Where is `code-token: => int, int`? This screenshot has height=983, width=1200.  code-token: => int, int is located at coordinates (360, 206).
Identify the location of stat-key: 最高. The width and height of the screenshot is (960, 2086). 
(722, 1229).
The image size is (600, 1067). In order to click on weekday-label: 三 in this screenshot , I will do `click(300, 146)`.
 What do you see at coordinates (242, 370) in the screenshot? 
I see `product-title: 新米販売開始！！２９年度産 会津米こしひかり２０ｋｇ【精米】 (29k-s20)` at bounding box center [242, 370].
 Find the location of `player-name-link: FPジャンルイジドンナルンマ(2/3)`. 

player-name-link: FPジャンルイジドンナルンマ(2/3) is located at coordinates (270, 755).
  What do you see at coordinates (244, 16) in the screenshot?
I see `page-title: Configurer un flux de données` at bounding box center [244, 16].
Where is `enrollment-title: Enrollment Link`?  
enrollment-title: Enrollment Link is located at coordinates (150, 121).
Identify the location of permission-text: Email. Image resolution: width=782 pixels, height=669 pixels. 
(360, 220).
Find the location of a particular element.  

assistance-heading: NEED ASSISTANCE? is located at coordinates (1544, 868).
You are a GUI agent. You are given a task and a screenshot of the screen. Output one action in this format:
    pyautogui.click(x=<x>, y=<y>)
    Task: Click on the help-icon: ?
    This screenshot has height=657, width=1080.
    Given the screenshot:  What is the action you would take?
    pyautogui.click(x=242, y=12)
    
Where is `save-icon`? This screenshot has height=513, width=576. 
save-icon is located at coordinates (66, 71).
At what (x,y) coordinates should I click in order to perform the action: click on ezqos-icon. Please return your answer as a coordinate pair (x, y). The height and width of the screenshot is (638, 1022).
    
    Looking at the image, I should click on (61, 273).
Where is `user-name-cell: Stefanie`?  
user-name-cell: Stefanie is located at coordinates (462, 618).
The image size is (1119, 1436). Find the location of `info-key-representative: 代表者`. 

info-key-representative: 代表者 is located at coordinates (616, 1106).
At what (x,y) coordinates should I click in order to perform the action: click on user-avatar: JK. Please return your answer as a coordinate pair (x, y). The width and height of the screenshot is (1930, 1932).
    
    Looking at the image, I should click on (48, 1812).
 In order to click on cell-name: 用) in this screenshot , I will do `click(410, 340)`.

+ + + + + + +

Repeat the items above word for word, from the first line of the items through the line containing "user-name-cell: Stefanie is", including that line.

Where is `code-token: => int, int`? This screenshot has height=983, width=1200.  code-token: => int, int is located at coordinates (360, 206).
Identify the location of stat-key: 最高. The width and height of the screenshot is (960, 2086). 
(722, 1229).
The image size is (600, 1067). In order to click on weekday-label: 三 in this screenshot , I will do `click(300, 146)`.
 What do you see at coordinates (242, 370) in the screenshot? 
I see `product-title: 新米販売開始！！２９年度産 会津米こしひかり２０ｋｇ【精米】 (29k-s20)` at bounding box center [242, 370].
 Find the location of `player-name-link: FPジャンルイジドンナルンマ(2/3)`. 

player-name-link: FPジャンルイジドンナルンマ(2/3) is located at coordinates (270, 755).
  What do you see at coordinates (244, 16) in the screenshot?
I see `page-title: Configurer un flux de données` at bounding box center [244, 16].
Where is `enrollment-title: Enrollment Link`?  
enrollment-title: Enrollment Link is located at coordinates (150, 121).
Identify the location of permission-text: Email. Image resolution: width=782 pixels, height=669 pixels. 
(360, 220).
Find the location of a particular element.  

assistance-heading: NEED ASSISTANCE? is located at coordinates (1544, 868).
You are a GUI agent. You are given a task and a screenshot of the screen. Output one action in this format:
    pyautogui.click(x=<x>, y=<y>)
    Task: Click on the help-icon: ?
    This screenshot has height=657, width=1080.
    Given the screenshot:  What is the action you would take?
    pyautogui.click(x=242, y=12)
    
Where is `save-icon`? This screenshot has height=513, width=576. 
save-icon is located at coordinates (66, 71).
At what (x,y) coordinates should I click in order to perform the action: click on ezqos-icon. Please return your answer as a coordinate pair (x, y). The height and width of the screenshot is (638, 1022).
    
    Looking at the image, I should click on (61, 273).
Where is `user-name-cell: Stefanie`?  
user-name-cell: Stefanie is located at coordinates (462, 618).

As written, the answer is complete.